German novelist and humorist

Maximilian Schmidt (25 February 1832 Eschlkam – 8 December 1919 Munich) was a German novelist and humorist.

==Biography==
He served with distinction in the Bavarian army from 1850 to 1872, when he retired and settled at Munich to devote himself exclusively to his literary work.

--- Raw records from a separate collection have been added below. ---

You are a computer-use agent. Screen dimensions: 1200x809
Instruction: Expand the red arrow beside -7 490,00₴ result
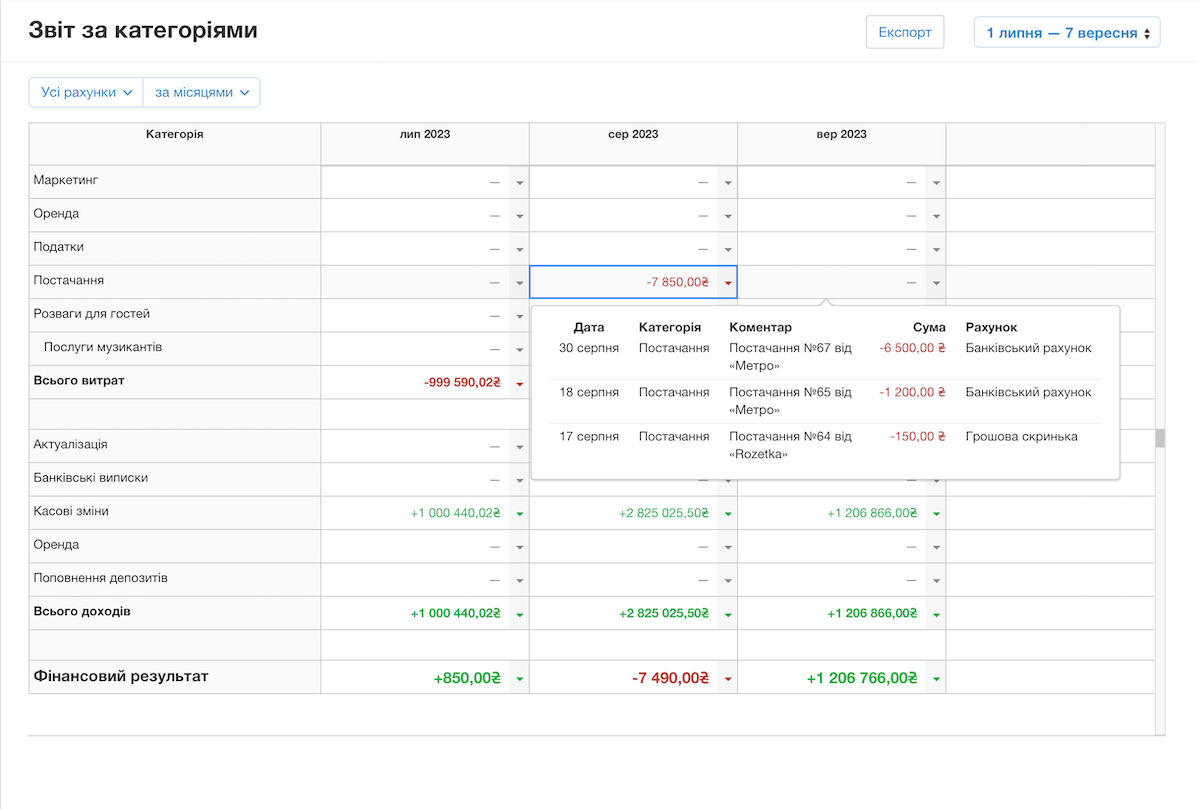[x=728, y=678]
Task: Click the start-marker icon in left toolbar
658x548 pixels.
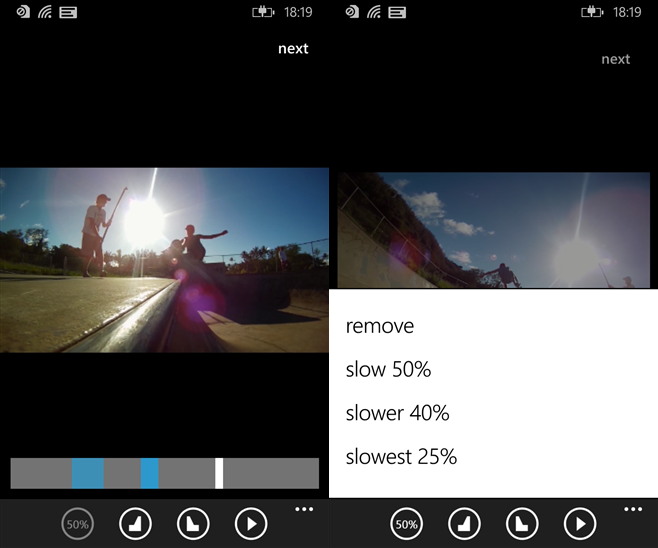Action: tap(135, 524)
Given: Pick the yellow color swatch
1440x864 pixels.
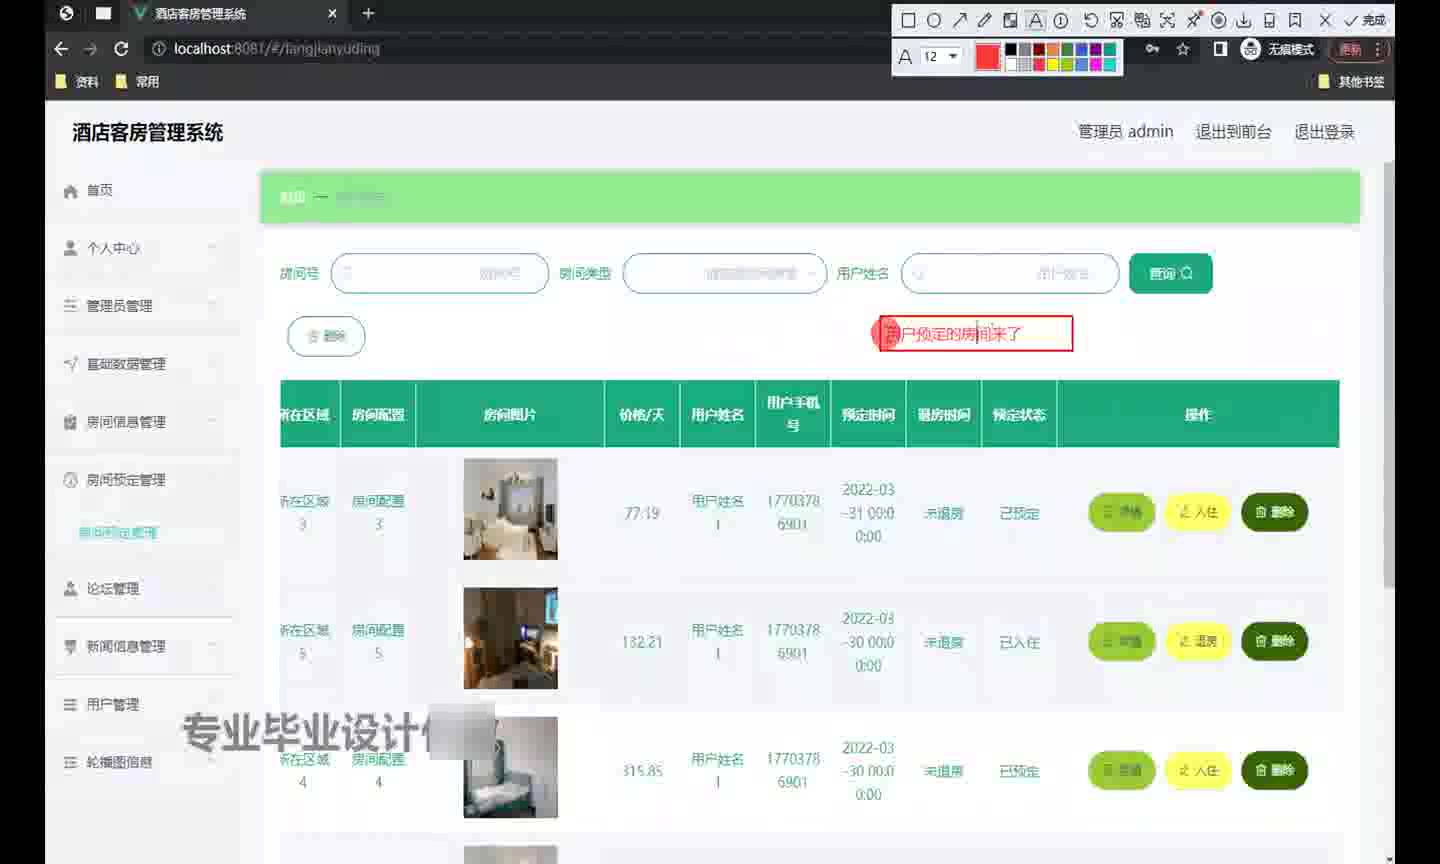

Among the best of his numerous tales and novels, dealing vividly and realistically with the people and scenery of the Bavarian Mountains, should be mentioned: Volkserzählungen aus dem Bayrischen Wald (Folktales from the Bavarian Woods, 1863-1869); Der Schutzgeist von Oberammergau (1880); 's Austragsstüberl; Der Georgithaler (1882); Die Fischerrosl von St. Heinrich (1884); Der Musikant von Tegernsee (The musician of Tegernsee, 1886); 's Lisel von Ammersee (1887); Die Künischen Freibauern (1895). Gradually, these productions fell off in literary merit, as the author became more and more prolific. Lasting success attended his Humoresken (1892), the collection of dialect poems Altboarisch (1884), and several popular plays, dramatized from his novels.

He also published the autobiography Meine Wanderung durch 70 Jahre (1902). His Gesammelte Werke appeared in popular edition of 34 vols. (Reutlingen, 1893–98).